A senior official from the Commerce Department shared details about the updated rules during a briefing with reporters Oct. 17 but declined to be quoted by name. 

The changes would reclassify many space technologies as commercial items rather than weapons, removing commercial satellites from the U.S. Munitions List that is regulated under the highly restrictive International Traffic in Arms Regulations (ITAR), and placing them under the more flexible Commerce Control List.

“We’re taking action to modernize our export controls on space-related items to reflect the increasingly commercial nature of space activities,” said the official. While the rules are meant to streamline exports, the official emphasized that safeguards will remain in place to prevent adversaries such as China and Russia from accessing sensitive technologies.

The revisions are based on feedback the Commerce Department received over the past five years, during which time many U.S. companies expressed concerns that current regulations hampered their ability to compete with foreign firms. Businesses have long argued that the stringent requirements of ITAR placed them at a disadvantage compared to international competitors who can offer “ITAR-free” products. The changes will be implemented by the Bureau of Industry and Security, a division of the Commerce Department that oversees trade controls.

New export framework

ITAR has long governed the export of defense-related technologies, including those related to space, due to national security concerns. Administered by the U.S. Department of State, ITAR rules require extensive licensing processes for any defense-related exports, including space systems with potential military applications, such as satellites and spacecraft. Companies say this has often hindered U.S. space industry’s ability to enter foreign markets and participate in international collaborations.

Under the new Commerce rules, certain space technologies will no longer require State Department licenses for exports to trusted allies. The first major change removes licensing requirements for technologies related to remote sensing, space-based logistics, and servicing spacecraft destined for the U.K., Canada, and Australia. This change, the Commerce official said, aims to reduce unnecessary regulatory barriers for allied countries while enhancing collective security.

Another rule change lifts licensing requirements for certain spacecraft components destined for roughly 40 allied nations. It also broadens license exceptions for specific items involved in NASA cooperative programs, further reducing the burden on companies exporting less sensitive technologies.

A third rule being proposed — still open for public comment until November 22 — could further ease ITAR restrictions by transferring additional space-related items from the Munitions List to the Commerce Control List. This proposed rule would affect spacecraft that contribute to space domain awareness, collision avoidance, cooperative docking, and tracking of ground vehicles and aircraft, among other capabilities.

Impact on U.S. space industry

For years, companies in the space industry, particularly those in the in-space servicing, assembly, and manufacturing (ISAM) sector, have lobbied for a less restrictive export regime. These companies, which develop spacecraft capable of extending the life of satellites, repairing mechanical issues, or removing obsolete satellites from orbit, argue that ITAR compliance has stifled innovation and international collaboration.

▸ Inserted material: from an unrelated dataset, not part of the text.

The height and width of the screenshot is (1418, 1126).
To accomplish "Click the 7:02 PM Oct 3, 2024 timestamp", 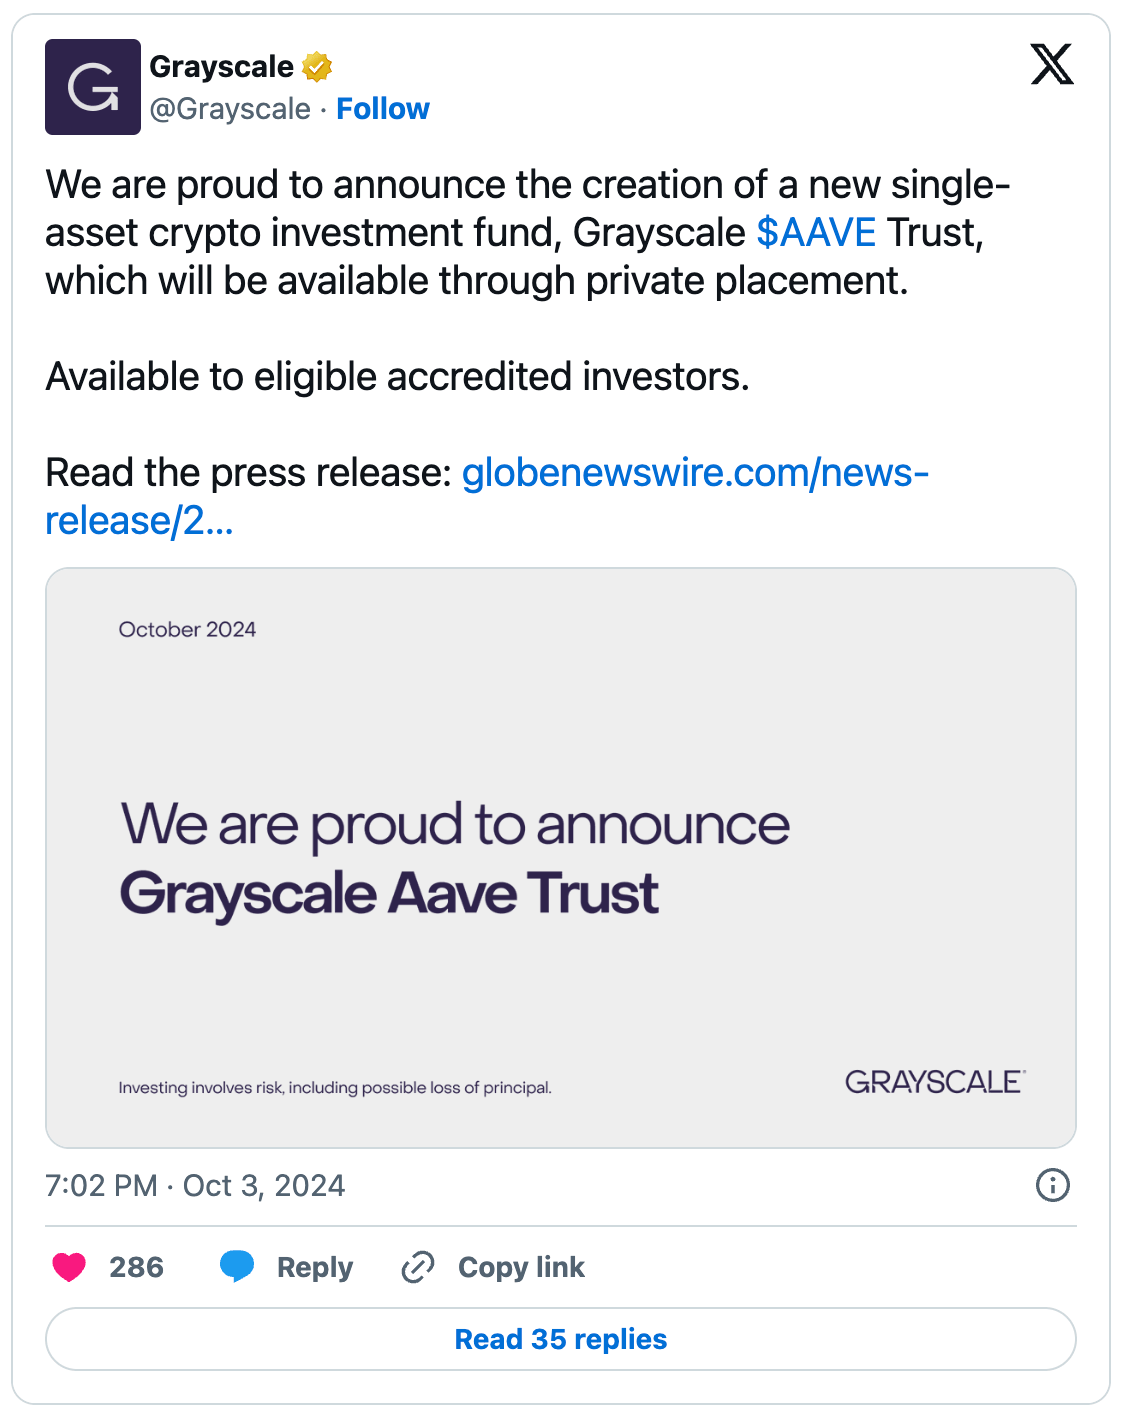I will (195, 1185).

By easing these rules, U.S. firms are expected to have a better chance of competing globally, especially in markets dominated by foreign manufacturers offering less restricted products. Moving commercial satellites and related technologies from the Munitions List to the Commerce Control List would reduce the time and expense involved in securing export licenses, executives have argued, allowing U.S. companies to respond more quickly to international demand.

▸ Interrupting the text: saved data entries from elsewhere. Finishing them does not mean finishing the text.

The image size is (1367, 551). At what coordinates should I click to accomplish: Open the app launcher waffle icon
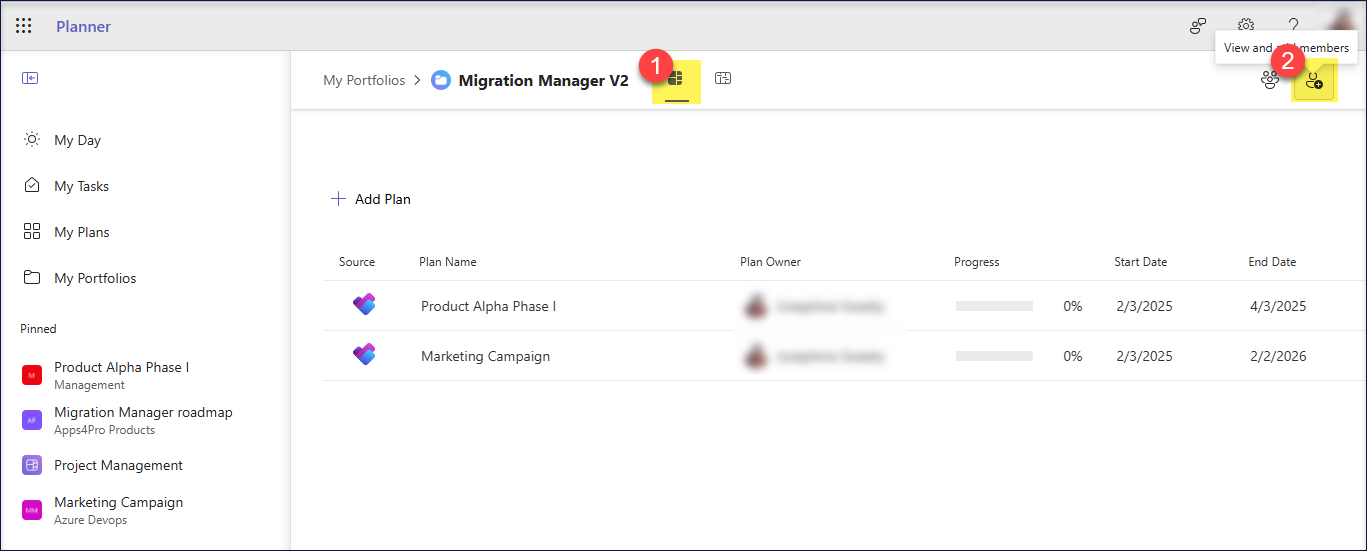pyautogui.click(x=23, y=26)
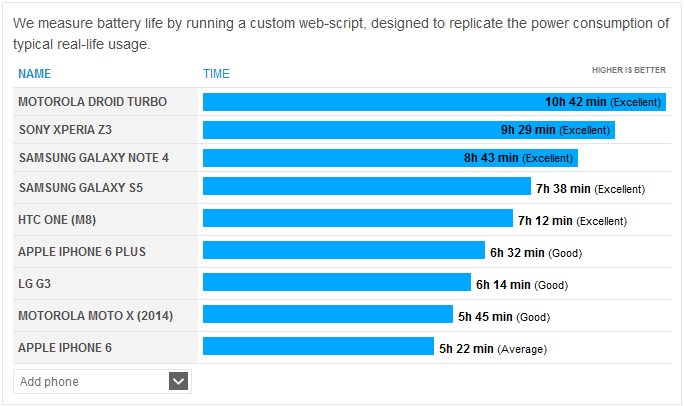Select the LG G3 row label
Viewport: 684px width, 406px height.
(34, 284)
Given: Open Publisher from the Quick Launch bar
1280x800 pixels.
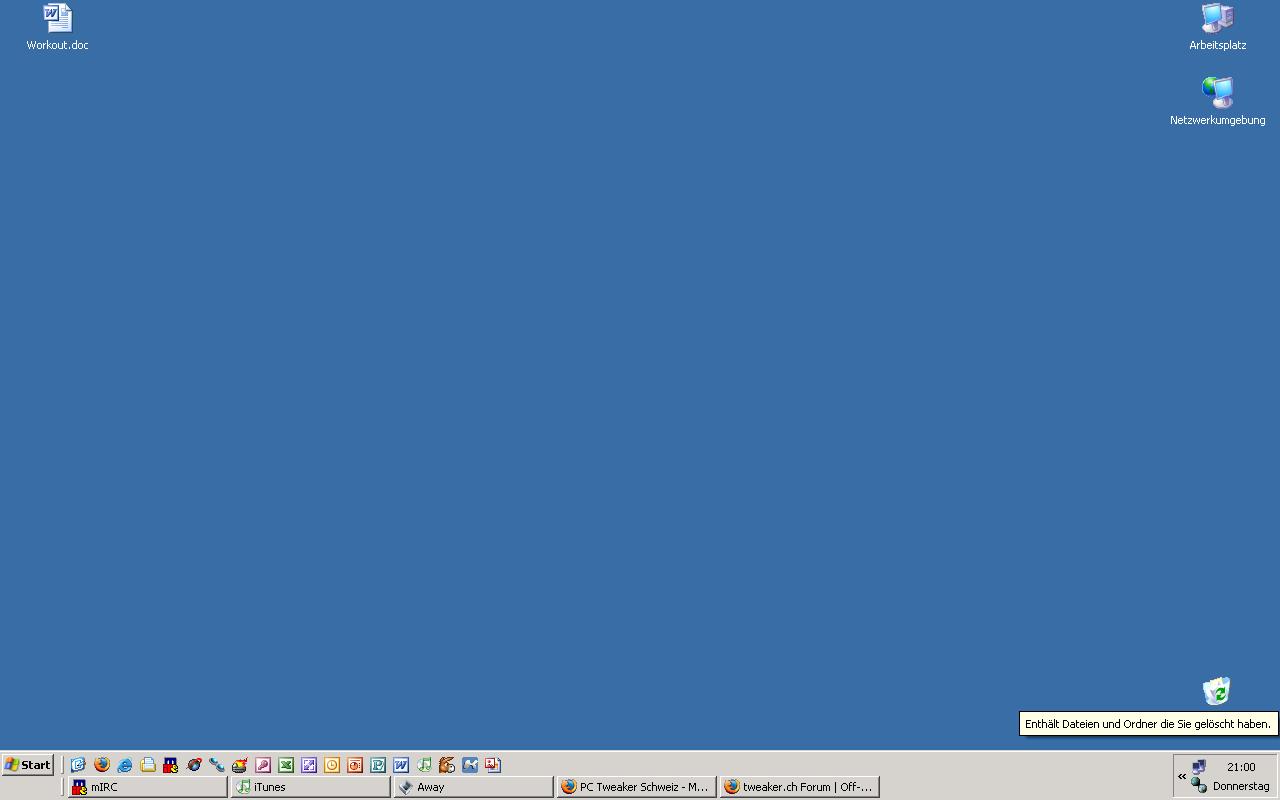Looking at the screenshot, I should click(378, 765).
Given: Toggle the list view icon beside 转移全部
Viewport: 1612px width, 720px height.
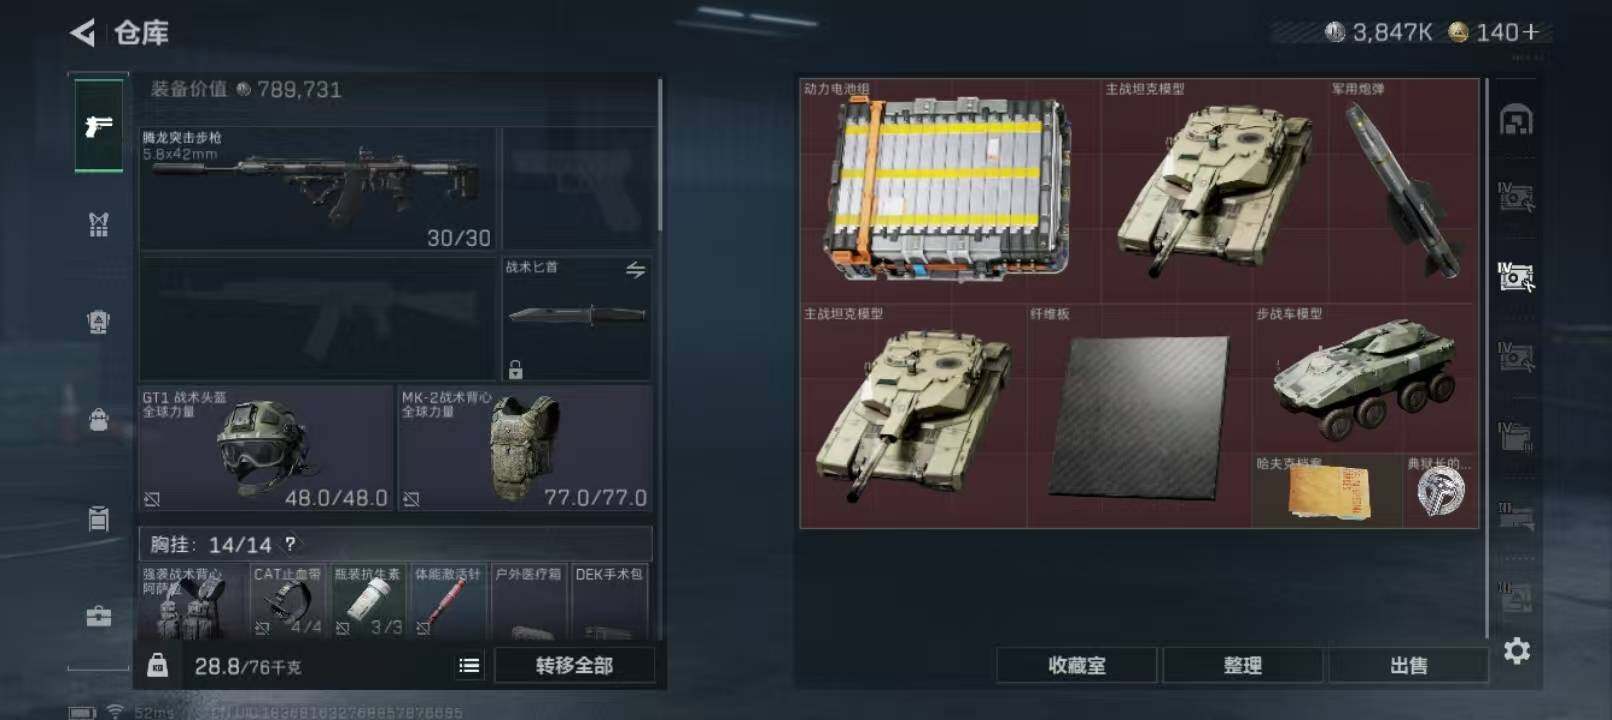Looking at the screenshot, I should (469, 666).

The space industry has long been intertwined with defense technologies, making it subject to ITAR’s complex licensing process. This has required companies to navigate extensive bureaucratic hurdles, submit detailed documentation, and undergo rigorous compliance checks — often slowing down business deals. 

The new rules, the Commerce official said, are seen as a way to cut through that red tape for commercial space technologies, while maintaining safeguards against misuse.

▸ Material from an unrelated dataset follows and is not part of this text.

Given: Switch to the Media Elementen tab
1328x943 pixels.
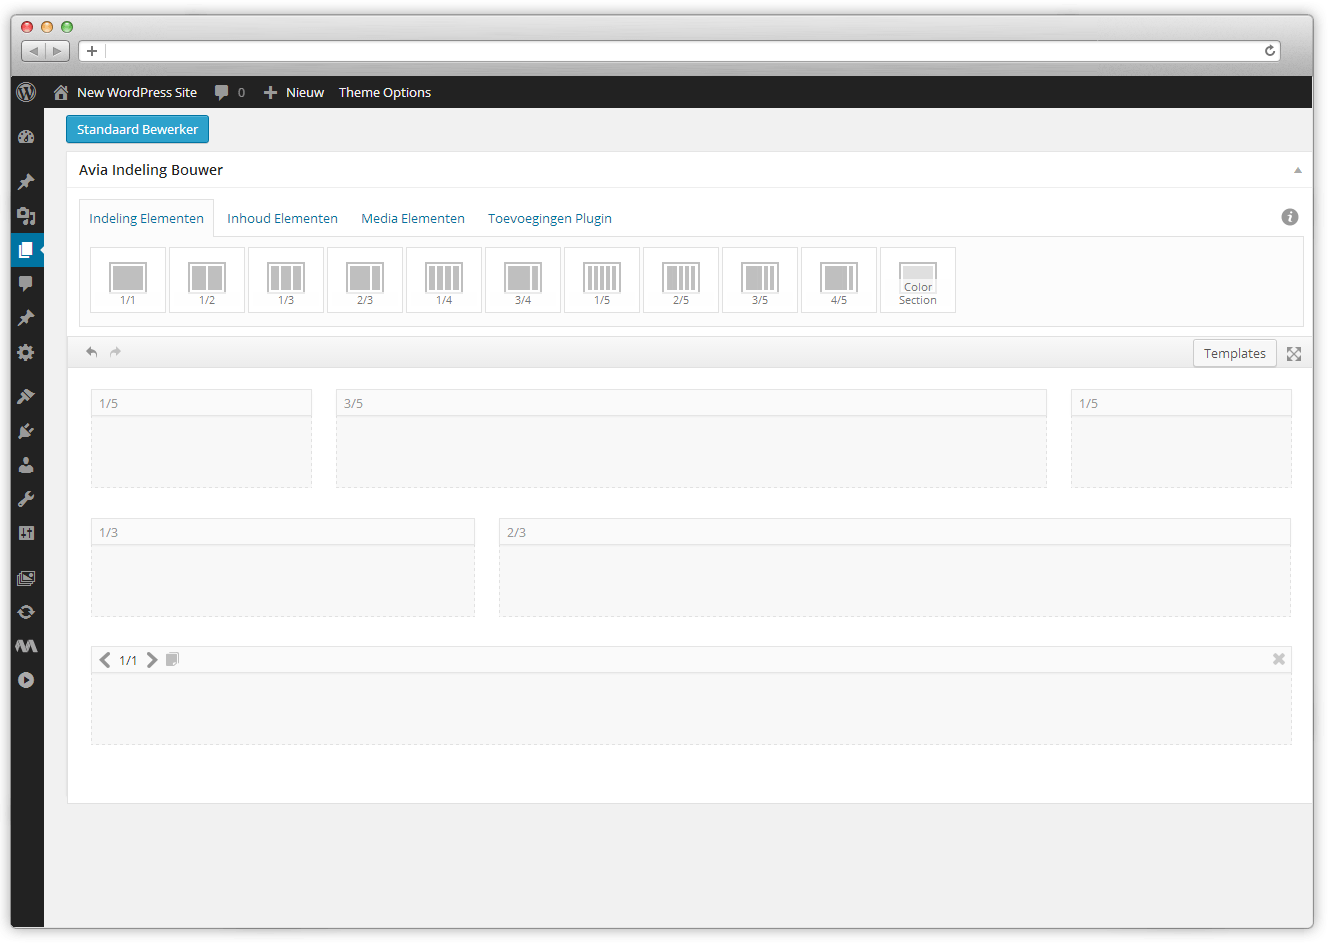Looking at the screenshot, I should pos(413,217).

In contrast to ITAR, items on the Commerce Control List undergo a more nuanced review process, with licensing decisions based on the technology’s end use and the receiving country. This more flexible approach could facilitate greater international cooperation and allow U.S. firms to enter new markets, particularly in Europe and Asia.

“This isn’t just a regulatory update,” the Commerce official stressed. “This is about maintaining our leadership in space technology, protecting our national security, and bolstering our partnerships around the world.”

Sandra Erwin writes about military space programs, policy, technology and the industry that supports this sector. She has covered the military, the Pentagon, Congress and the defense industry for nearly two decades as editor of NDIA’s National Defense...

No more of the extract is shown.